All of these records need to be duplicated exactly.
□ □ □ □ □ □ □
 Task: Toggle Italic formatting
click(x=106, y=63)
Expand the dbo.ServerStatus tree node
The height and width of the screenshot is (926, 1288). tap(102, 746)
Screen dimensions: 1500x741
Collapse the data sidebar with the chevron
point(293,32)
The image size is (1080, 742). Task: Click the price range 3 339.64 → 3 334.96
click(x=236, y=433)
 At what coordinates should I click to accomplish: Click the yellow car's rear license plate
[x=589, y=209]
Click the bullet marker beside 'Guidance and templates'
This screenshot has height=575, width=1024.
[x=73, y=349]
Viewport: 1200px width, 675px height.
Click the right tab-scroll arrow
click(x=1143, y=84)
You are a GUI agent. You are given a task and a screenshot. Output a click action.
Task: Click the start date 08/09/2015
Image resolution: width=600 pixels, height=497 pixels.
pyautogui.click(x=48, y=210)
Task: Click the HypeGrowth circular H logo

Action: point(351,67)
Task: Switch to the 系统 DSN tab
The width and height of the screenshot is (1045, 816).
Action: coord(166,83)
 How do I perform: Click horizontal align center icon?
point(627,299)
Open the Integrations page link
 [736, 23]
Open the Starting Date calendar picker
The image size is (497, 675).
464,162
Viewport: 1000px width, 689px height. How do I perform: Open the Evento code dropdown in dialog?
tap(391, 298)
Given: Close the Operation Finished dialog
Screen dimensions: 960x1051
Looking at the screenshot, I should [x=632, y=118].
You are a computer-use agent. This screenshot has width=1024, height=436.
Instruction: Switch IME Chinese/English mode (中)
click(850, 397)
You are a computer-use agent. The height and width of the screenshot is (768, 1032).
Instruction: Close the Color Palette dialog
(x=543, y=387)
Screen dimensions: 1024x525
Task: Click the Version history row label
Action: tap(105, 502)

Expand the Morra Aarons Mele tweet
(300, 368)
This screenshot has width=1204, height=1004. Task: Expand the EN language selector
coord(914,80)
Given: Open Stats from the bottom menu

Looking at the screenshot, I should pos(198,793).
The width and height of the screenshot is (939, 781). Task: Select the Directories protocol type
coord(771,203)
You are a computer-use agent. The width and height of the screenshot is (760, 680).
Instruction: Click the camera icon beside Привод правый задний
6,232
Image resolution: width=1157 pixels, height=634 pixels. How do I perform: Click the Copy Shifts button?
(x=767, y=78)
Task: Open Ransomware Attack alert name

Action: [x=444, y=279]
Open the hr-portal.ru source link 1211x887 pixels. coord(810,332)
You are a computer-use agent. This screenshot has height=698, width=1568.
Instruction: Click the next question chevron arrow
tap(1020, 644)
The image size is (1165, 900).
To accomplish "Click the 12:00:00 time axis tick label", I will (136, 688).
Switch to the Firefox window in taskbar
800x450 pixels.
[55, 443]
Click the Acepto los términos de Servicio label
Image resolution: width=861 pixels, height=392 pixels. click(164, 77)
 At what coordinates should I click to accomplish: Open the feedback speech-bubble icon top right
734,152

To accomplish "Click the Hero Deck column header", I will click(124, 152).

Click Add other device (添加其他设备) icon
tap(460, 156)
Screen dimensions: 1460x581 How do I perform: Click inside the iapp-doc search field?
□ □ □ □ □ □ □
YOUR RESPONSE
 Task: Toggle Italic formatting
click(x=106, y=63)
Expand the dbo.ServerStatus tree node
The height and width of the screenshot is (926, 1288). tap(102, 746)
Screen dimensions: 1500x741
Collapse the data sidebar with the chevron
point(293,32)
The image size is (1080, 742). Task: Click the price range 3 339.64 → 3 334.96
click(x=236, y=433)
 At what coordinates should I click to accomplish: Click the yellow car's rear license plate
[x=589, y=209]
Click the bullet marker beside 'Guidance and templates'
This screenshot has height=575, width=1024.
[x=73, y=349]
Viewport: 1200px width, 675px height.
Click the right tab-scroll arrow
click(x=1143, y=84)
You are a GUI agent. You are given a task and a screenshot. Output a click action.
Task: Click the start date 08/09/2015
Image resolution: width=600 pixels, height=497 pixels.
pyautogui.click(x=48, y=210)
Task: Click the HypeGrowth circular H logo

Action: point(351,67)
Task: Switch to the 系统 DSN tab
The width and height of the screenshot is (1045, 816).
Action: coord(166,83)
 How do I perform: Click horizontal align center icon?
point(627,299)
Open the Integrations page link
 [736, 23]
Open the Starting Date calendar picker
The image size is (497, 675).
464,162
Viewport: 1000px width, 689px height. How do I perform: Open the Evento code dropdown in dialog?
tap(391, 298)
Given: Close the Operation Finished dialog
Screen dimensions: 960x1051
Looking at the screenshot, I should [x=632, y=118].
You are a computer-use agent. This screenshot has width=1024, height=436.
Instruction: Switch IME Chinese/English mode (中)
click(850, 397)
You are a computer-use agent. The height and width of the screenshot is (768, 1032).
Instruction: Close the Color Palette dialog
(x=543, y=387)
Screen dimensions: 1024x525
Task: Click the Version history row label
Action: tap(105, 502)

Expand the Morra Aarons Mele tweet
(300, 368)
This screenshot has width=1204, height=1004. Task: Expand the EN language selector
coord(914,80)
Given: Open Stats from the bottom menu

Looking at the screenshot, I should pos(198,793).
The width and height of the screenshot is (939, 781). Task: Select the Directories protocol type
coord(771,203)
You are a computer-use agent. The width and height of the screenshot is (760, 680).
Instruction: Click the camera icon beside Привод правый задний
6,232
Image resolution: width=1157 pixels, height=634 pixels. How do I perform: Click the Copy Shifts button?
(x=767, y=78)
Task: Open Ransomware Attack alert name

Action: [x=444, y=279]
Open the hr-portal.ru source link 1211x887 pixels. coord(810,332)
You are a computer-use agent. This screenshot has height=698, width=1568.
Instruction: Click the next question chevron arrow
tap(1020, 644)
The image size is (1165, 900).
To accomplish "Click the 12:00:00 time axis tick label", I will (136, 688).
Switch to the Firefox window in taskbar
800x450 pixels.
[55, 443]
Click the Acepto los términos de Servicio label
Image resolution: width=861 pixels, height=392 pixels. click(164, 77)
 At what coordinates should I click to accomplish: Open the feedback speech-bubble icon top right
734,152

To accomplish "Click the Hero Deck column header", I will click(124, 152).

Click Add other device (添加其他设备) icon
tap(460, 156)
Screen dimensions: 1460x581 How do I perform: Click inside the iapp-doc search field?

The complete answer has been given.